In our case, we will define the nugget at 10, the sill at 17, and the range at 150000
#specify an initial variogram model
vgm_initial <- vgm(
psill = 17,
model = "Sph",
range = 150000,
nugget = 10
)
#fit empirical to initial model
vgm_fit <- fit.variogram(v, vgm_initial)
#plot fitted variogram model
plot(v, vgm_fit)
#fit kriging
krig_pred <- krige(
formula = value ~ 1,
locations = heatwave_sp,
newdata = grd,
model = vgm_fit
)[using ordinary kriging]
#rasterize predictions
krig_rast <- rast(krig_pred)
#mask to North Carolina boundary
krig_mask <- mask(krig_rast, nc_boundaries)
#map kriging predictions
tm_shape(krig_mask) +
tm_raster(
col = "var1.pred",
col.scale = tm_scale_intervals(
values = "-rd_yl_gn",
style = "quantile"
)
)
# map kriging prediction variance
tm_shape(krig_mask) +
tm_raster(
col = "var1.var",
col.scale = tm_scale_intervals(
values = "viridis",
style = "quantile"
)
)
Q3. Compare our kriging results to our IDW. What looks different?
Q4. Look at the kriging variance. This represents the uncertainty of the prediction at that location. Taking the square of the variance is the standard error (i.e. if the variance is 17, that means the standard error would be about 4 degrees). What could cause differences in variance across the study region?
19.3.3 Bayesian Approach
Instead of estimating interpolation weights directly, a Bayesian approach it treats the underlying spatial pattern as a latent stochastic process that generates the observed data. In this framework, the temperature at each location is modeled as the sum of a global mean and a spatial random effect that varies smoothly across space. The spatial random effect represents the structured spatial dependence that we previously tried to capture with the variogram model in kriging.
The model we will use is the Stochastic Partial Differential Equation (SPDE). This method approximates a continuous spatial field using a triangulated mesh that covers the study region. Each node in the mesh represents part of the spatial process, and the spatial effect is estimated as a weighted combination of these nodes.
This structure is conceptually similar to kriging because both methods assume the data come from a spatial random field and both produce spatial predictions and uncertainty estimates. However, instead of fitting a variogram and solving kriging equations, the Bayesian model estimates the spatial field directly within a hierarchical probabilistic framework and produces posterior distributions for the predicted values.

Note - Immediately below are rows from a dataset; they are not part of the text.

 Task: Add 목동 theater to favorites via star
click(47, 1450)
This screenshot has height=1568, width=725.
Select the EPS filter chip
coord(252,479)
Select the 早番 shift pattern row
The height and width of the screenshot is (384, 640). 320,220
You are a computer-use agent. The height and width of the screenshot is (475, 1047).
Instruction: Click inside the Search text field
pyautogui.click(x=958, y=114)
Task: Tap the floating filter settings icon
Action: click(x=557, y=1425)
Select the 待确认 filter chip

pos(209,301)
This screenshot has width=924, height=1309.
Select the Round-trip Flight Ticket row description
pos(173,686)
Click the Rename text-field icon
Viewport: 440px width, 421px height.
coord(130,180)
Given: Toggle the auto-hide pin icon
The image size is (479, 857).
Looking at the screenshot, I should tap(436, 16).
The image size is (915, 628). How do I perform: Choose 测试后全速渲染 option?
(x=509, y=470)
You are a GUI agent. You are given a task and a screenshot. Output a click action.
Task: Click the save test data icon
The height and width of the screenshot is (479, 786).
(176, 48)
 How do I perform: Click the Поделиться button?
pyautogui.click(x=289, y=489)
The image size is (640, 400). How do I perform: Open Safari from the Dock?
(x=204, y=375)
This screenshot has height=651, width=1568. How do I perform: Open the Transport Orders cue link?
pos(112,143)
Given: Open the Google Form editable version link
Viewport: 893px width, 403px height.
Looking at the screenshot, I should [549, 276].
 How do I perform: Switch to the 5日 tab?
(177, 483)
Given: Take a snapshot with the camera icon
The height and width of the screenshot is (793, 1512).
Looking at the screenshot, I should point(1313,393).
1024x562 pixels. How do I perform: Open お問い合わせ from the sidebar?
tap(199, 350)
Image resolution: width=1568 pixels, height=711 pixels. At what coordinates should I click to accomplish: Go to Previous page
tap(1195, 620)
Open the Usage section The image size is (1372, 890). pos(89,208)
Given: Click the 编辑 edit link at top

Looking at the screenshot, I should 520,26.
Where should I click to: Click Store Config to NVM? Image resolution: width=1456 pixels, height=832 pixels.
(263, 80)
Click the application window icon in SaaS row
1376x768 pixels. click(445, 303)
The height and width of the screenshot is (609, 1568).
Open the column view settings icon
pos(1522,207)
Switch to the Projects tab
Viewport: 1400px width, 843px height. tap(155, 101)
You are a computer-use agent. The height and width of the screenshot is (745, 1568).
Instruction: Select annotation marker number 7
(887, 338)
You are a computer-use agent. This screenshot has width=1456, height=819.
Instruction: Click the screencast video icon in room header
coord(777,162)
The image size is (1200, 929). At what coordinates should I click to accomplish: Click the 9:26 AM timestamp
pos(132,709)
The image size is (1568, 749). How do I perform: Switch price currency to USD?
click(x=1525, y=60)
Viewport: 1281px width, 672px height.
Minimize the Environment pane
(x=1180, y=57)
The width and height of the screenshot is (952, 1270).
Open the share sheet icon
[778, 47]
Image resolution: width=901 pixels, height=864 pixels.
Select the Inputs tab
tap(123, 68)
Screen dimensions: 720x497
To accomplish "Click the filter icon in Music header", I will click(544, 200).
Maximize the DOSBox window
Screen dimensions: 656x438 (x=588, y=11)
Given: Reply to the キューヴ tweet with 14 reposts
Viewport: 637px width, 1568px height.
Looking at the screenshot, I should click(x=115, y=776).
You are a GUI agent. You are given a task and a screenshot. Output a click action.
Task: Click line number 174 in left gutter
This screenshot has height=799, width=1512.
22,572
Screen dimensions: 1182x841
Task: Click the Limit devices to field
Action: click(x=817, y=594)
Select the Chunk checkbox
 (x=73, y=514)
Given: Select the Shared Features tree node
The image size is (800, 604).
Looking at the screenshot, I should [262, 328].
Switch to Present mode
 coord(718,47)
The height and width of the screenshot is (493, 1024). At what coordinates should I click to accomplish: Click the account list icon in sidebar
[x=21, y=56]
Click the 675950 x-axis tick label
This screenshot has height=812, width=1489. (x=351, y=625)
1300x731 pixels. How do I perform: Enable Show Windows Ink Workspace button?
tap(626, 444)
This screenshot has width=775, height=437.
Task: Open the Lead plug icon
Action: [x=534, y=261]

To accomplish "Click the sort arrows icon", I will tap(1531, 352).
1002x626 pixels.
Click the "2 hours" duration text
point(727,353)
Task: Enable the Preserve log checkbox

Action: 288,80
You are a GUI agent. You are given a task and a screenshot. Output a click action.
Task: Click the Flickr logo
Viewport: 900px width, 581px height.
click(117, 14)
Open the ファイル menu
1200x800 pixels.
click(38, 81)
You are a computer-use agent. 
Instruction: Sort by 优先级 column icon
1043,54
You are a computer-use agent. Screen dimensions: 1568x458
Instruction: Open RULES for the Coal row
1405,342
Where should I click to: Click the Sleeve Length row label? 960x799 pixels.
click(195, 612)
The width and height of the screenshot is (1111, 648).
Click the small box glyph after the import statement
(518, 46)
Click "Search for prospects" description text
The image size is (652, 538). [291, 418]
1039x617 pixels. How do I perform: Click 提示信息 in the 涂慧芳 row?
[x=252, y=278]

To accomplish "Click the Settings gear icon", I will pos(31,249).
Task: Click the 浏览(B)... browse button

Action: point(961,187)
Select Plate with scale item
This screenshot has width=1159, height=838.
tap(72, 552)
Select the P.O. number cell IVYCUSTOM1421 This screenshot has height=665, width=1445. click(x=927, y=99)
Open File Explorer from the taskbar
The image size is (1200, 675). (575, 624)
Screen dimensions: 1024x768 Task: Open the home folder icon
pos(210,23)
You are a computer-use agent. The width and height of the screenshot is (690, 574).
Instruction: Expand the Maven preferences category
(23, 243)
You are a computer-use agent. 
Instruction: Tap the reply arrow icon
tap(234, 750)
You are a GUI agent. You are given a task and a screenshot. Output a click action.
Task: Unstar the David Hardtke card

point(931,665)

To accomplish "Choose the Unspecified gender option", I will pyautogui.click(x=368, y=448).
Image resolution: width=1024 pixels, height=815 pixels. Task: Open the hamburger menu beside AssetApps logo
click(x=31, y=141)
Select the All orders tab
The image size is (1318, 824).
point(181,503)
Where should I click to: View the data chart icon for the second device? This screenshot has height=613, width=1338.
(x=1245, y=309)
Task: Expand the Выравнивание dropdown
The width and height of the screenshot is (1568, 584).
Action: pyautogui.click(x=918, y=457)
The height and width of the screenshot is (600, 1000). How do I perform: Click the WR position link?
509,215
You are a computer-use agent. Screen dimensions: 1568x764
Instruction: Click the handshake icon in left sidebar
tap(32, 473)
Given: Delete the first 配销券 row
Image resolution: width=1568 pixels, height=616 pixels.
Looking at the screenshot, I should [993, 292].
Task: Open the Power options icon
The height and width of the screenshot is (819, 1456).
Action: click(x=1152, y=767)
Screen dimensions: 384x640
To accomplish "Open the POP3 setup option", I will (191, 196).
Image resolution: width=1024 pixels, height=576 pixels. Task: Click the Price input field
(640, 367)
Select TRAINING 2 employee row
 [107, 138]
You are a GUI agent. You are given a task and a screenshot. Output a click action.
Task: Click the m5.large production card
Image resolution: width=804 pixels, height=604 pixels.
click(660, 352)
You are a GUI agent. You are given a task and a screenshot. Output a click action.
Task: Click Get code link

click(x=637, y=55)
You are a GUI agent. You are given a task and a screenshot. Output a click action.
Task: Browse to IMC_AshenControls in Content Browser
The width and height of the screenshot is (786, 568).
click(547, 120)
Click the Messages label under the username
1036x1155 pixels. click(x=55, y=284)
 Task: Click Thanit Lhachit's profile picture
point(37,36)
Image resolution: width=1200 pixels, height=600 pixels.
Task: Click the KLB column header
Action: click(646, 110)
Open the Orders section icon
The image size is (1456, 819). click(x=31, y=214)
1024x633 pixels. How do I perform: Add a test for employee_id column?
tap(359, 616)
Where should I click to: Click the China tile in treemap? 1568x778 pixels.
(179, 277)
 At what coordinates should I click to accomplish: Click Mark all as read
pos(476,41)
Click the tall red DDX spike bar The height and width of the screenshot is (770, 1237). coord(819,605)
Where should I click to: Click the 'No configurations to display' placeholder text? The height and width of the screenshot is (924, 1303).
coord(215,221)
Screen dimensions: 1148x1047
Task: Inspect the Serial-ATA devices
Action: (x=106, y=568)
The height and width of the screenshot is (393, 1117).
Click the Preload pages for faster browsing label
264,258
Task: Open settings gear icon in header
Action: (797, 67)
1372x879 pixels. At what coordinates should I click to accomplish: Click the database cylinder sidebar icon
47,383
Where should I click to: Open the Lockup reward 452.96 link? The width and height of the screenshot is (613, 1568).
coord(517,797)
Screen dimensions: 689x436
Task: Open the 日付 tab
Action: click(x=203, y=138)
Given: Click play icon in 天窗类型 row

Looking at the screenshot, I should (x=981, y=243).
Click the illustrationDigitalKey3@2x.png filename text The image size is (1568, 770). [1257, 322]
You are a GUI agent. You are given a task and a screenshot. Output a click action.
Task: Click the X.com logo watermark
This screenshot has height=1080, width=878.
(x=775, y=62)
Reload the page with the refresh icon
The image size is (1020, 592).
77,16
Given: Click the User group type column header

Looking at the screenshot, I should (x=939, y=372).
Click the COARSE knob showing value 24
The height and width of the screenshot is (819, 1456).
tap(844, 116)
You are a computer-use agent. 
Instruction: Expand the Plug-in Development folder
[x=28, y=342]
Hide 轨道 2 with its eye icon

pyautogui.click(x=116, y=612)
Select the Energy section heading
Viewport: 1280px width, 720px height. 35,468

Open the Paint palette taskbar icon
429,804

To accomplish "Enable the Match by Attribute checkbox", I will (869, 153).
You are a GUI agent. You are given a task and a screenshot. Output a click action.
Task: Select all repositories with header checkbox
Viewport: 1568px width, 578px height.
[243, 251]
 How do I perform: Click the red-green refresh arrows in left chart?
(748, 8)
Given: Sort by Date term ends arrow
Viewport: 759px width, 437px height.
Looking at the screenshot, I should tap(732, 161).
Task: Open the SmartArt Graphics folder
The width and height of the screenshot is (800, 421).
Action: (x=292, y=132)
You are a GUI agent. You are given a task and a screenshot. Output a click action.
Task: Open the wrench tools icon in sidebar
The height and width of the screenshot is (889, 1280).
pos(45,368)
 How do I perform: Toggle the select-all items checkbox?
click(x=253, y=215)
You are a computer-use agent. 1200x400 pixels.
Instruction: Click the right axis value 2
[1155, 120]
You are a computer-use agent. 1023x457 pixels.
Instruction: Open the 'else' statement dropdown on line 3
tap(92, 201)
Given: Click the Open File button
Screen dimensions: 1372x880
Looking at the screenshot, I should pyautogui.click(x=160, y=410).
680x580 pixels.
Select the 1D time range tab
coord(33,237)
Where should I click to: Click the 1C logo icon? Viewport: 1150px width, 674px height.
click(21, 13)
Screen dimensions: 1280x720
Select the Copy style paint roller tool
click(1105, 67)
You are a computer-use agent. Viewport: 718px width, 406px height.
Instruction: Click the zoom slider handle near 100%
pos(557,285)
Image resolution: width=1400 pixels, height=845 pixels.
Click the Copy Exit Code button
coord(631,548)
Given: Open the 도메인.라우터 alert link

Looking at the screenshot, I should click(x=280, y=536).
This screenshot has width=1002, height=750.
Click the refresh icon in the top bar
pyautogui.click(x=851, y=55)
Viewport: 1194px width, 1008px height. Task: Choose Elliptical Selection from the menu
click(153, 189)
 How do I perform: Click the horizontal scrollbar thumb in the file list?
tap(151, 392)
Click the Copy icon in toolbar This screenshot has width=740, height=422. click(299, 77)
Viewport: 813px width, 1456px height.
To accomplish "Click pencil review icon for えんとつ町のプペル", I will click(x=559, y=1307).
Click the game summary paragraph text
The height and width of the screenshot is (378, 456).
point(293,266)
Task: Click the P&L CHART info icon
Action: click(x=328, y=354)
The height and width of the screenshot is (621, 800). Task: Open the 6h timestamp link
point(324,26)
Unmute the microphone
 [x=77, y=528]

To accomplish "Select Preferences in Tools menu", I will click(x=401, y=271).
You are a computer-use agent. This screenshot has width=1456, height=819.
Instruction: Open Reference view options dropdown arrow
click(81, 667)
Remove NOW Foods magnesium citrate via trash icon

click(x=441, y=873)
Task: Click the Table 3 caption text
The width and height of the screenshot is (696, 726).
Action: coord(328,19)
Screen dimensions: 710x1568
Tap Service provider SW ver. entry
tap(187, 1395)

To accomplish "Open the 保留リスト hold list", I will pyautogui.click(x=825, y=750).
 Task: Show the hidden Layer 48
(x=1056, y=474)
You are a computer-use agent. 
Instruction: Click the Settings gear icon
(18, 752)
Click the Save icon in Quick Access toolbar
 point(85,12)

In our case, we will be using a simple SPDE model with no covariates. This means that the model only estimates an overall mean temperature and a spatial random effect that varies smoothly across space. In other words, the temperature at any location is modeled as the sum of a global intercept and the spatial field.
# response and observed coordinates
y <- heatwave_temp$value
coo <- st_coordinates(heatwave_temp)
#prediction coordinates from the existing grid
coords_pred <- coordinates(grd)
# build triangulated mesh over observed locations
# the mesh approximates the continuous spatial field using a network of triangles
mesh <- fmesher::fm_mesh_2d_inla(
loc = coo,
# max.edge controls the maximum triangle size in the mesh
# because our CRS (EPSG:2264) is in feet, these distances are also in feet
# c(50000, 100000) allows triangles up to ~9.5 miles inside the main data region
# and ~19 miles in the outer extension of the mesh
# this keeps the mesh detailed enough to capture statewide temperature patterns
# while avoiding excessive computation
max.edge = c(50000, 100000),
# cutoff prevents very small triangles when observation points are very close
# if stations are within 10,000 feet (~1.9 miles) of each other,
# they will not force the mesh to create extremely dense clusters of nodes
# this helps stabilize the mesh and reduce unnecessary complexity
cutoff = 10000
)
#plot the mesh
plot(mesh)
Now that we have our mesh, we can run our model
#dfine the spatial random field using the SPDE formulation.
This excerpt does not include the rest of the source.